It isn't bad chum - hard to say in current weather conditions as I can't keep anything clean for more than about a day tbh. In fairness though, nothing really lasts this time of year as it very quickly get a covered in crud. I always reapply after a wash. In summer it easily would last about a week, although I usually wash the cars twice a week lol. 

The glitz is great stuff in that it completely dries into the rubber while maintaining a really nice shine. Can be layered too. Zaino z16 is good but a little runny for my liking and the Perl is something similar. Perl can be diluted depending on what you're dressing. 

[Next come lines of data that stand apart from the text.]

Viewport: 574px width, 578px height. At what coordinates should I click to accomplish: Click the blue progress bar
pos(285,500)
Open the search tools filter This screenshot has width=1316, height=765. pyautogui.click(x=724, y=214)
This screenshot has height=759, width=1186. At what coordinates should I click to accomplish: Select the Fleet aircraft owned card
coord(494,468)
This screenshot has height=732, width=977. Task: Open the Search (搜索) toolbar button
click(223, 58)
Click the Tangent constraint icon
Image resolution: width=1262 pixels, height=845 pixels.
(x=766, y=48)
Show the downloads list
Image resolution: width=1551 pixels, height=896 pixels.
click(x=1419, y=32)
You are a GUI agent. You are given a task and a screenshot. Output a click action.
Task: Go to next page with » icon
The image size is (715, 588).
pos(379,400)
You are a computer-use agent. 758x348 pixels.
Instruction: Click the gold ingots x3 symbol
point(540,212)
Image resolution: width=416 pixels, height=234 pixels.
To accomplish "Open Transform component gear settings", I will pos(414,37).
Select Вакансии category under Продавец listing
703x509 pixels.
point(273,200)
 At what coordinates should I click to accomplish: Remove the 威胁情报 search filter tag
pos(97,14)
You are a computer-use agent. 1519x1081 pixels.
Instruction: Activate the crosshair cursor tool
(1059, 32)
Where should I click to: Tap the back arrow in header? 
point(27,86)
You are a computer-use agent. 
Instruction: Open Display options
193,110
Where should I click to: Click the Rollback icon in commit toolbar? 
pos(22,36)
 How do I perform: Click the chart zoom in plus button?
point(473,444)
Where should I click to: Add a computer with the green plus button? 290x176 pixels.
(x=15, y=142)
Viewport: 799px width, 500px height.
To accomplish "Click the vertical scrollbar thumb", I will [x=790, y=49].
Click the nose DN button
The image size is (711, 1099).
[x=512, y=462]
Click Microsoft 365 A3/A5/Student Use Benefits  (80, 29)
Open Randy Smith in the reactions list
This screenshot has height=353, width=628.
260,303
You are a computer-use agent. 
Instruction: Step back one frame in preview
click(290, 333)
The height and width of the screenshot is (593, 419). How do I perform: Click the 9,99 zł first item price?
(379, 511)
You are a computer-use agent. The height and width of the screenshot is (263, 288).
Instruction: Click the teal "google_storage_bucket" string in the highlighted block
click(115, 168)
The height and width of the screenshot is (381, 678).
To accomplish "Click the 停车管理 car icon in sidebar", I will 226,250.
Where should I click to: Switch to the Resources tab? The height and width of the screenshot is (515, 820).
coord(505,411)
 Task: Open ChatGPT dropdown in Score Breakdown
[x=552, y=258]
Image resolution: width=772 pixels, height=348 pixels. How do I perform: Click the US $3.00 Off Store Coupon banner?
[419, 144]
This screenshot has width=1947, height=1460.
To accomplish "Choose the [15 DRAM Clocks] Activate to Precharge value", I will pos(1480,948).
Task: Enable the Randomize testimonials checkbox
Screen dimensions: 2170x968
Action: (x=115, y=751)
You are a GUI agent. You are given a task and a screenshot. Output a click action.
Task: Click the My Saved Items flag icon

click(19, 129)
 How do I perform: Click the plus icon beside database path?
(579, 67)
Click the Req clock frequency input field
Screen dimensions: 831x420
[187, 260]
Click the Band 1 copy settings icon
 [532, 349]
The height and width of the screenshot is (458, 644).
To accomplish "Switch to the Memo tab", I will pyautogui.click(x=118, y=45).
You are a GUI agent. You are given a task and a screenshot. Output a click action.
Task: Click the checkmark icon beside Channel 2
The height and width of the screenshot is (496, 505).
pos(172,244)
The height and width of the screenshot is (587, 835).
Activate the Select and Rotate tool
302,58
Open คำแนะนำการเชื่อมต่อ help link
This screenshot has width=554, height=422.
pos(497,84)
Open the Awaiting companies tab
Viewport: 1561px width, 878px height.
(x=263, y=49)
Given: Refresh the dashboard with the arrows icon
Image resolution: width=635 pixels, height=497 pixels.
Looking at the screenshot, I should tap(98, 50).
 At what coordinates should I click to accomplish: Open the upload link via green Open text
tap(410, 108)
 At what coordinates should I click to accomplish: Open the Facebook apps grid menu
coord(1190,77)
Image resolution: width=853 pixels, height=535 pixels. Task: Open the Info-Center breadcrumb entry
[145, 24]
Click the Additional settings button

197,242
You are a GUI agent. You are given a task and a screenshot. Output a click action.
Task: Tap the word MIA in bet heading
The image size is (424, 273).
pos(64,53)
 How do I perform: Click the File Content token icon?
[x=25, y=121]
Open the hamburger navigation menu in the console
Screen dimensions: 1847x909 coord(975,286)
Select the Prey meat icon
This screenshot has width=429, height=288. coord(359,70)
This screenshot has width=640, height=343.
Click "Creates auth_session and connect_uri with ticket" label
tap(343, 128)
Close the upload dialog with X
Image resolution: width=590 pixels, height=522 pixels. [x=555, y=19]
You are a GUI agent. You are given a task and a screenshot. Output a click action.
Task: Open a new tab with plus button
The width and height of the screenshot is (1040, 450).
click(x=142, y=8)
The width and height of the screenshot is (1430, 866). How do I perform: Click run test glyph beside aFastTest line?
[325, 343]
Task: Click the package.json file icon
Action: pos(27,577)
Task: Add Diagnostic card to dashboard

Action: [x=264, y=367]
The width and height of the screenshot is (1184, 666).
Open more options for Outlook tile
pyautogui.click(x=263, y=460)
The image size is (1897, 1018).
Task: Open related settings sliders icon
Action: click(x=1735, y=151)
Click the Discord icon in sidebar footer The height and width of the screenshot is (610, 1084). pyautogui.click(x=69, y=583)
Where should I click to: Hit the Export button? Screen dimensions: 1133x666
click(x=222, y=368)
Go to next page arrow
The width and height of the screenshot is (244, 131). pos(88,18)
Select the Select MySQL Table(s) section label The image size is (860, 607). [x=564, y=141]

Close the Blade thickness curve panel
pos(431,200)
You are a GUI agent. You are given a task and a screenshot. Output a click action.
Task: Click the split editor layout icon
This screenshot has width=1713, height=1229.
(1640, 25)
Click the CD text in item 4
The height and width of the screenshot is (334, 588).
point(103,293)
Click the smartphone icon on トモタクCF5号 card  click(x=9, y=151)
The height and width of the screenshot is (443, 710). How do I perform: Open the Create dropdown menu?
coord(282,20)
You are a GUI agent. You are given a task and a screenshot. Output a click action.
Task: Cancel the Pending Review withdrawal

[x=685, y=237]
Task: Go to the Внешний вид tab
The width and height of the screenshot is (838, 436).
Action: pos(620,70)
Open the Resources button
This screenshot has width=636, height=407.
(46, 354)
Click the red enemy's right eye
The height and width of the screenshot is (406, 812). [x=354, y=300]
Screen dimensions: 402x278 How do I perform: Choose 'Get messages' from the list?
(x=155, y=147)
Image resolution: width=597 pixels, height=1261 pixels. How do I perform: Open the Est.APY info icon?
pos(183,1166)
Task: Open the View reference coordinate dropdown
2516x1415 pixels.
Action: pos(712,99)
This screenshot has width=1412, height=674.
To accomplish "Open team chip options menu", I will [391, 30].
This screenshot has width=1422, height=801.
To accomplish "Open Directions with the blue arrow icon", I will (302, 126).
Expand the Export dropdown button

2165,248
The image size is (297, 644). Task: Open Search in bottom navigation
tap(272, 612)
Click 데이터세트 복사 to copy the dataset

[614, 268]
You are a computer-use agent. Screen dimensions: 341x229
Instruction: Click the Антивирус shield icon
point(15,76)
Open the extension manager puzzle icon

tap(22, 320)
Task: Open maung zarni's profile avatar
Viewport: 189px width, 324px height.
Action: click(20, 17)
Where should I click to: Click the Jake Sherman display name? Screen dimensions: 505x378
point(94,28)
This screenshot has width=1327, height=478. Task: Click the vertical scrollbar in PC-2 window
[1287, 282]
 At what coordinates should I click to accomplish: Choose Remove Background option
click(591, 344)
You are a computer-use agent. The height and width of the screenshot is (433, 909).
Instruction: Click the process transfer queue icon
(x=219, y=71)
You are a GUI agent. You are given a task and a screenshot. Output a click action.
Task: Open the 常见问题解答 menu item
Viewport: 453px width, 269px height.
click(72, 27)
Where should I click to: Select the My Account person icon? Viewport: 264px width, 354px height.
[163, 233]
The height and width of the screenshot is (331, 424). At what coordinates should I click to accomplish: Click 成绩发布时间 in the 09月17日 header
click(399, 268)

If I had huge tyres I'd definitely go for the High Style bud. It's the most cost effective. 

Cooks


----------



## FallenAngel (Oct 24, 2015)

I use Car pro PERL. Great finish, dilutable (I use it 1:1 on the tires, 1:5 on exterior trim and 1:10 in interior), and it will last a good week on the tires and it wont sling at all.


----------



## Bristle Hound (May 31, 2009)

james_death said:


> Belated... But Welcome to the Forum...
> 
> There is also the old Carplan Tyre Slick... That is simply spray on and walk away.


^ This :thumb:

http://www.autoexpress.co.uk/accessories-tyres/90998/best-tyre-shine-2015
http://www.eurocarparts.com/ecp/p//...rior-cleaning/tyre-shine/?553772260&0&cc5_110


----------



## VXR_midlands (Sep 24, 2015)

I use autoglym. Pretty average I reckon looks good for a few days...


----------



## Chris221273 (Aug 16, 2015)

Cy-Zuki said:


> Chris221273 - does this stay on the tyre or do you get any sprayoff after application? I have never heard of this Trafalgar product.
> 
> Anyone else use it?


Once applied I gently wipe over with a microfibre cloth to take any excess off, and job done, no spray up the side of the vehicle, and it will last weeks, not days!!!
Honestly, I have no affiliation to these people, but I'd never use anything else.
And it can be used on plastic trims too, and follow the same rules, but apply with a cloth, then dry off with a microfibre cloth.


----------



## Cookies (Dec 10, 2008)

Don't spray it on. Please. Don't. 

Cooks


----------